La classifica dice che il match che andrà in scena al Partenio-Lombardi alle 14.30 è da inquadrare sicuramente tra gli scontri diretti per la salvezza. Ad un occhiata un pò piu' particolareggiata delle cifre delle due contenendenti, ci si accorge, prima di tutto, che gli Emiliani di Mangone hanno guadagnato un punto in piu' rispetto ai Lupi (ovviamente non tenendo conto dei due punti di penalizzazione della Reggiana). Ma ciò che piu' andrebbe rimarcato, a nostro avviso, è quanto i granata siano riusciti a fare finora fuori casa. Ebbene, in 5 trasferte disputate (ma sarebbe piu corretto considerarne soltanto 4, in quanto il derby perso con il Carpi, che ha dovuto fare a meno del proprio campo, è stato disputato al Giglio di Reggio Emilia, ), la Reggiana è uscita sconfitta soltanto a Sorrento; mentre, oltre al pareggio a Pavia (1-1), ha sfoderato due grandi prestazioni: a Benevento (dove i Sanniti riuscirono a strappare il 2-2 soltanto grazie ad un rigore molto dubbio nel finale di gara) ed a Foggia, dove, pur in formazione rimaneggiata,  i granata vinsero nettamente due a zero. Insomma, i numeri ci dicono che gli Emiliani sono molto temibili fuori casa.

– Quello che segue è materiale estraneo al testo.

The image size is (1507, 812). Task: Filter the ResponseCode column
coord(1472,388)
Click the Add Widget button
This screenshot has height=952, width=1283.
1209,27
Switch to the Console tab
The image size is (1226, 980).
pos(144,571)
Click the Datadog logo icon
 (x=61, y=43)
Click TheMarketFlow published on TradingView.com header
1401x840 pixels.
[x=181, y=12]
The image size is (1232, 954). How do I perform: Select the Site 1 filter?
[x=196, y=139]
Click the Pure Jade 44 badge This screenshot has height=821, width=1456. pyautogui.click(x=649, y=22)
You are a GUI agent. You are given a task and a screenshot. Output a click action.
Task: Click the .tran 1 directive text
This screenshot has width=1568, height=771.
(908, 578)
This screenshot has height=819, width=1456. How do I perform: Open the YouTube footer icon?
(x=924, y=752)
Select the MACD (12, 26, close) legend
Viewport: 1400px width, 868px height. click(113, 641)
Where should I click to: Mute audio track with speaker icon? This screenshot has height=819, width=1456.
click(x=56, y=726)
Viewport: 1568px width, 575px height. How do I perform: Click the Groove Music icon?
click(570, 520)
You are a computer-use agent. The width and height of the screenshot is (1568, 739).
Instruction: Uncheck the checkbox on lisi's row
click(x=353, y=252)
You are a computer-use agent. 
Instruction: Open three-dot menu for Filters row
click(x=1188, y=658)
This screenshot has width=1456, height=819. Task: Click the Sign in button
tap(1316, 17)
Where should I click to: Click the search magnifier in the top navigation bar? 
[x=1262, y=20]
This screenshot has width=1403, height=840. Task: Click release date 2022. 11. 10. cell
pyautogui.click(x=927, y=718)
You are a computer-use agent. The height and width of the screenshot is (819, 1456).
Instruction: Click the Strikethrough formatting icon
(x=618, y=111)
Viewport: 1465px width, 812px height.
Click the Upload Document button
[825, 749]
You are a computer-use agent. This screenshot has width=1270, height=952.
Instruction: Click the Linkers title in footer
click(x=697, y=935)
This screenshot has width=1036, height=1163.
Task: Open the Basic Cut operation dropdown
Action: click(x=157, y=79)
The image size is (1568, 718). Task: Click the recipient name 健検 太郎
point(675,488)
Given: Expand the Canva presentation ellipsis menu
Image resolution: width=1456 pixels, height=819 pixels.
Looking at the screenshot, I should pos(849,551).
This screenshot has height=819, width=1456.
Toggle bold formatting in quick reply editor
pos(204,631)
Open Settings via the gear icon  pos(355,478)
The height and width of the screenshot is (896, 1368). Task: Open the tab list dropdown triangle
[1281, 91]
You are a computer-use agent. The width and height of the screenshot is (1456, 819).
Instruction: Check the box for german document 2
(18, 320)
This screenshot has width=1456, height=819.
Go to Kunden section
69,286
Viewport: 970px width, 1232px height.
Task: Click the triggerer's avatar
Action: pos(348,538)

Bucaro queste cose le sa ed è consapevole che contro la compagine di Mangone bisognerà che i Lupi giochino con molta intelligenza e concentrazione, badando a non scoprirsi troppo, per non esporsi alle micidiali ripartenze della Reggiana. Che, sebbene si presenterà ad Avellino largamente rimaneggiata (con 9 assenze totali!), è comunque in grado (vedi vittoria di Foggia) di attuare il proprio gioco senza risentirne piu' di tanto.
Match, dunque, molto delicato per i Lupi. Ma da fare proprio in ogni modo e con ogni mezzo. Una mancata vittoria interna vanificherebbe tutto quanto di buono fatto nell'infuocatissimo derby di Foggia. Dove i ragazzini di Bucaro hanno mostrato carattere e personalità, facendo rinvigorire le speranze e le aspettative dei tifosi.
Vincere contro la Reggiana darebbe un taglio ed un senso nuovo al campionato dei biancoverdi. Perchè un successo, non solo farebbe capire agli appassionati avellinesi che quando il gioco si fa duro, gli uomini di Bucaro sanno trasformarsi in Lupi veri, ma, cosa ancora piu' importante, consentirebbe  all'Avellino di allontanarsi dalle "sabbie mobili" della zona play out.


Ecco le probabili formazioni che scenderanno in campo alle 14.30:

AVELLINO
Fumagalli, Zammuto, Stigliano, Labriola, Correa, Cardinale, Millesi, D'Angelo, De Angelis, Malaccari, Thiam. All. Giovanni Bucaro.
REGGIANA
Silvestri, Aya, Sperotto, Zini, Mei; Arati, Bovi, Calzi, Esposito; Gurma, Redzic.
All. Amedeo Mangone.
ARBITRO: Davide Ghersini di Genova; assistenti: Fabrizio Tozzi di Ostia e Fabrizio Ernetti di Roma.